# Task goal
Take the entries below and retype them exactly.

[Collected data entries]
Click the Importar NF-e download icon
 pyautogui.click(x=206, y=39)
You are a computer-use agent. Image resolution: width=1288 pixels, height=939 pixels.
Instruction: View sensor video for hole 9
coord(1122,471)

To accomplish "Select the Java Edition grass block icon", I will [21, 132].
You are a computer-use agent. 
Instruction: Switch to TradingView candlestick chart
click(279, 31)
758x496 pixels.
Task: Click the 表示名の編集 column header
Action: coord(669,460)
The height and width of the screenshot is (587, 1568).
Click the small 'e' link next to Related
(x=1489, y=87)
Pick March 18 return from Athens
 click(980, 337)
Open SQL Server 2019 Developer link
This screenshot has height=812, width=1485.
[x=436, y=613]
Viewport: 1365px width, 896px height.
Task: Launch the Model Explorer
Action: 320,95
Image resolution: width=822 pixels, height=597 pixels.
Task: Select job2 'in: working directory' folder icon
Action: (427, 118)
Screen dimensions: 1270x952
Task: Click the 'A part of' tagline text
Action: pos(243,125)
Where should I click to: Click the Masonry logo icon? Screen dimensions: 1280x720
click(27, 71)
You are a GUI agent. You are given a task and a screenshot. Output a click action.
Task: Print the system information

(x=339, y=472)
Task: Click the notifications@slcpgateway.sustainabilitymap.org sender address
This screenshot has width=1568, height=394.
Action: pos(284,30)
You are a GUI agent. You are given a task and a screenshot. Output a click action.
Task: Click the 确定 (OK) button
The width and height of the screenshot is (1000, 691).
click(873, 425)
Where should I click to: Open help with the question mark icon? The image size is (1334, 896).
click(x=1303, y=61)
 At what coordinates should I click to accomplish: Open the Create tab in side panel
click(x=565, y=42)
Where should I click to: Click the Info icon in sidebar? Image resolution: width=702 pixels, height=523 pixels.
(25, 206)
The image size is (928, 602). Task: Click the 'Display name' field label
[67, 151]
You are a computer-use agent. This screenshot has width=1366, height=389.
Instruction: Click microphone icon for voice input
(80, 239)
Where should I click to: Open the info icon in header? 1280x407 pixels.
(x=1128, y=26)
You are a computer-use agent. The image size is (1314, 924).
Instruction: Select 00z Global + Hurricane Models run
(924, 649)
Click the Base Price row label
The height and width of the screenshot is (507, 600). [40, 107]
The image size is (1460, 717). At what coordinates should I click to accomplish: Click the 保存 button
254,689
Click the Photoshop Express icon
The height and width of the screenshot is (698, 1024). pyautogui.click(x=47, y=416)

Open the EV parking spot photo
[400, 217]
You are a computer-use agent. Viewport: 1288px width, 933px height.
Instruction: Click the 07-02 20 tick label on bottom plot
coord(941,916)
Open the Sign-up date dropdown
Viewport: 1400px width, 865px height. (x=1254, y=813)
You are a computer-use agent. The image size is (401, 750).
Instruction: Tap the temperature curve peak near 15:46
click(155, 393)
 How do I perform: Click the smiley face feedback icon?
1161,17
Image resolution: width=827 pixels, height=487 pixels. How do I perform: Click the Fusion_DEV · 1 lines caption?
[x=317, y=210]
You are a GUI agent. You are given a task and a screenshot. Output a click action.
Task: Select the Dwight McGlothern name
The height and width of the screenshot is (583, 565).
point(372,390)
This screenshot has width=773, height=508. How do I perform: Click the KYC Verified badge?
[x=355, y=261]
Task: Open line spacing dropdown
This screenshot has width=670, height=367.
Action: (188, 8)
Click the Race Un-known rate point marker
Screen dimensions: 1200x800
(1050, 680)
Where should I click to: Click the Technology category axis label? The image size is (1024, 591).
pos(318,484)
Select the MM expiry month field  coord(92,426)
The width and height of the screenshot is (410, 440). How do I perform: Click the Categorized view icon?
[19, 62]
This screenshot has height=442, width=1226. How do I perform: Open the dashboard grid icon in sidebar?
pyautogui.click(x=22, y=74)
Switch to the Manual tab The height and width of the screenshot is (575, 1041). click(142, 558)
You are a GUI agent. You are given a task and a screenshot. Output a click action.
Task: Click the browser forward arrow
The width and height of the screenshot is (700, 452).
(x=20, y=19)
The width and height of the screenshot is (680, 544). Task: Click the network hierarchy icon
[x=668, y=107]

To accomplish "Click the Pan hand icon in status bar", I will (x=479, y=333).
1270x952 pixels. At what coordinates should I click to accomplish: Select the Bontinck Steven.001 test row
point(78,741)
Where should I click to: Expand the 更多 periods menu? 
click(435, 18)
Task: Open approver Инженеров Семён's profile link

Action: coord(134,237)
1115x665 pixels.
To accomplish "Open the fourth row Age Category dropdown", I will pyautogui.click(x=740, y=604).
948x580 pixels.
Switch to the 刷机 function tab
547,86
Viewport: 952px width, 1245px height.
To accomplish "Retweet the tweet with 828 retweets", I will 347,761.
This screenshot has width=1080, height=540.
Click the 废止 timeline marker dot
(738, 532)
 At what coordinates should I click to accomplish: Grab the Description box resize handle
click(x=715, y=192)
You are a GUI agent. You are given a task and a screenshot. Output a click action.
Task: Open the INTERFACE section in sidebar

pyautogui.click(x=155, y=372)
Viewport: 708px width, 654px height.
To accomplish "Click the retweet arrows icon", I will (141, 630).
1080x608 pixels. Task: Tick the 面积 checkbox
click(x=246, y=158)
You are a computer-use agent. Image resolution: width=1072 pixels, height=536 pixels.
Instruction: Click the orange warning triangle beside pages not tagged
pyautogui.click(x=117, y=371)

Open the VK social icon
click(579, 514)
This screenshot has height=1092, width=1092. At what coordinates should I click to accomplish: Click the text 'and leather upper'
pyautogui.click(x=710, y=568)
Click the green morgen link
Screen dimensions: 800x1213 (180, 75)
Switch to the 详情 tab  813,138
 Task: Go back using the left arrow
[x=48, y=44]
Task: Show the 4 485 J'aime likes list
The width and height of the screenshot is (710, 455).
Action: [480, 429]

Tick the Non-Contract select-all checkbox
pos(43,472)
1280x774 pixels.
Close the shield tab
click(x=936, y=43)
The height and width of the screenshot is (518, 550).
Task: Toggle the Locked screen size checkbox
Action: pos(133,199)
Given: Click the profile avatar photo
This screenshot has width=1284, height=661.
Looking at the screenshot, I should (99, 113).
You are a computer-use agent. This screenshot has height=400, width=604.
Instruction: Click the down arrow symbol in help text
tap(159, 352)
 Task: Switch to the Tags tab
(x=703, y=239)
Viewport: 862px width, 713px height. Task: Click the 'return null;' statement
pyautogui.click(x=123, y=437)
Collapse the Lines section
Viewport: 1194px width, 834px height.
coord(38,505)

# Response to the task
Click the Importar NF-e download icon
 pyautogui.click(x=206, y=39)
You are a computer-use agent. Image resolution: width=1288 pixels, height=939 pixels.
Instruction: View sensor video for hole 9
coord(1122,471)

To accomplish "Select the Java Edition grass block icon", I will [21, 132].
You are a computer-use agent. 
Instruction: Switch to TradingView candlestick chart
click(279, 31)
758x496 pixels.
Task: Click the 表示名の編集 column header
Action: coord(669,460)
The height and width of the screenshot is (587, 1568).
Click the small 'e' link next to Related
(x=1489, y=87)
Pick March 18 return from Athens
 click(980, 337)
Open SQL Server 2019 Developer link
This screenshot has height=812, width=1485.
[x=436, y=613]
Viewport: 1365px width, 896px height.
Task: Launch the Model Explorer
Action: 320,95
Image resolution: width=822 pixels, height=597 pixels.
Task: Select job2 'in: working directory' folder icon
Action: (427, 118)
Screen dimensions: 1270x952
Task: Click the 'A part of' tagline text
Action: pos(243,125)
Where should I click to: Click the Masonry logo icon? Screen dimensions: 1280x720
click(27, 71)
You are a GUI agent. You are given a task and a screenshot. Output a click action.
Task: Print the system information

(x=339, y=472)
Task: Click the notifications@slcpgateway.sustainabilitymap.org sender address
This screenshot has width=1568, height=394.
Action: pos(284,30)
You are a GUI agent. You are given a task and a screenshot. Output a click action.
Task: Click the 确定 (OK) button
The width and height of the screenshot is (1000, 691).
click(873, 425)
Where should I click to: Open help with the question mark icon? The image size is (1334, 896).
click(x=1303, y=61)
 At what coordinates should I click to accomplish: Open the Create tab in side panel
click(x=565, y=42)
Where should I click to: Click the Info icon in sidebar? Image resolution: width=702 pixels, height=523 pixels.
(25, 206)
The image size is (928, 602). Task: Click the 'Display name' field label
[67, 151]
You are a computer-use agent. This screenshot has width=1366, height=389.
Instruction: Click microphone icon for voice input
(80, 239)
Where should I click to: Open the info icon in header? 1280x407 pixels.
(x=1128, y=26)
You are a computer-use agent. The image size is (1314, 924).
Instruction: Select 00z Global + Hurricane Models run
(924, 649)
Click the Base Price row label
The height and width of the screenshot is (507, 600). [40, 107]
The image size is (1460, 717). At what coordinates should I click to accomplish: Click the 保存 button
254,689
Click the Photoshop Express icon
The height and width of the screenshot is (698, 1024). pyautogui.click(x=47, y=416)

Open the EV parking spot photo
[400, 217]
You are a computer-use agent. Viewport: 1288px width, 933px height.
Instruction: Click the 07-02 20 tick label on bottom plot
coord(941,916)
Open the Sign-up date dropdown
Viewport: 1400px width, 865px height. (x=1254, y=813)
You are a computer-use agent. The image size is (401, 750).
Instruction: Tap the temperature curve peak near 15:46
click(155, 393)
 How do I perform: Click the smiley face feedback icon?
1161,17
Image resolution: width=827 pixels, height=487 pixels. How do I perform: Click the Fusion_DEV · 1 lines caption?
[x=317, y=210]
You are a GUI agent. You are given a task and a screenshot. Output a click action.
Task: Select the Dwight McGlothern name
The height and width of the screenshot is (583, 565).
point(372,390)
This screenshot has width=773, height=508. How do I perform: Click the KYC Verified badge?
[x=355, y=261]
Task: Open line spacing dropdown
This screenshot has width=670, height=367.
Action: (188, 8)
Click the Race Un-known rate point marker
Screen dimensions: 1200x800
(1050, 680)
Where should I click to: Click the Technology category axis label? The image size is (1024, 591).
pos(318,484)
Select the MM expiry month field  coord(92,426)
The width and height of the screenshot is (410, 440). How do I perform: Click the Categorized view icon?
[19, 62]
This screenshot has height=442, width=1226. How do I perform: Open the dashboard grid icon in sidebar?
pyautogui.click(x=22, y=74)
Switch to the Manual tab The height and width of the screenshot is (575, 1041). click(142, 558)
You are a GUI agent. You are given a task and a screenshot. Output a click action.
Task: Click the browser forward arrow
The width and height of the screenshot is (700, 452).
(x=20, y=19)
The width and height of the screenshot is (680, 544). Task: Click the network hierarchy icon
[x=668, y=107]

To accomplish "Click the Pan hand icon in status bar", I will (x=479, y=333).
1270x952 pixels. At what coordinates should I click to accomplish: Select the Bontinck Steven.001 test row
point(78,741)
Where should I click to: Expand the 更多 periods menu? 
click(435, 18)
Task: Open approver Инженеров Семён's profile link

Action: coord(134,237)
1115x665 pixels.
To accomplish "Open the fourth row Age Category dropdown", I will pyautogui.click(x=740, y=604).
948x580 pixels.
Switch to the 刷机 function tab
547,86
Viewport: 952px width, 1245px height.
To accomplish "Retweet the tweet with 828 retweets", I will 347,761.
This screenshot has width=1080, height=540.
Click the 废止 timeline marker dot
(738, 532)
 At what coordinates should I click to accomplish: Grab the Description box resize handle
click(x=715, y=192)
You are a GUI agent. You are given a task and a screenshot. Output a click action.
Task: Open the INTERFACE section in sidebar

pyautogui.click(x=155, y=372)
Viewport: 708px width, 654px height.
To accomplish "Click the retweet arrows icon", I will (141, 630).
1080x608 pixels. Task: Tick the 面积 checkbox
click(x=246, y=158)
You are a computer-use agent. Image resolution: width=1072 pixels, height=536 pixels.
Instruction: Click the orange warning triangle beside pages not tagged
pyautogui.click(x=117, y=371)

Open the VK social icon
click(579, 514)
This screenshot has height=1092, width=1092. At what coordinates should I click to accomplish: Click the text 'and leather upper'
pyautogui.click(x=710, y=568)
Click the green morgen link
Screen dimensions: 800x1213 (180, 75)
Switch to the 详情 tab  813,138
 Task: Go back using the left arrow
[x=48, y=44]
Task: Show the 4 485 J'aime likes list
The width and height of the screenshot is (710, 455).
Action: [480, 429]

Tick the Non-Contract select-all checkbox
pos(43,472)
1280x774 pixels.
Close the shield tab
click(x=936, y=43)
The height and width of the screenshot is (518, 550).
Task: Toggle the Locked screen size checkbox
Action: pos(133,199)
Given: Click the profile avatar photo
This screenshot has width=1284, height=661.
Looking at the screenshot, I should (99, 113).
You are a computer-use agent. This screenshot has height=400, width=604.
Instruction: Click the down arrow symbol in help text
tap(159, 352)
 Task: Switch to the Tags tab
(x=703, y=239)
Viewport: 862px width, 713px height. Task: Click the 'return null;' statement
pyautogui.click(x=123, y=437)
Collapse the Lines section
Viewport: 1194px width, 834px height.
coord(38,505)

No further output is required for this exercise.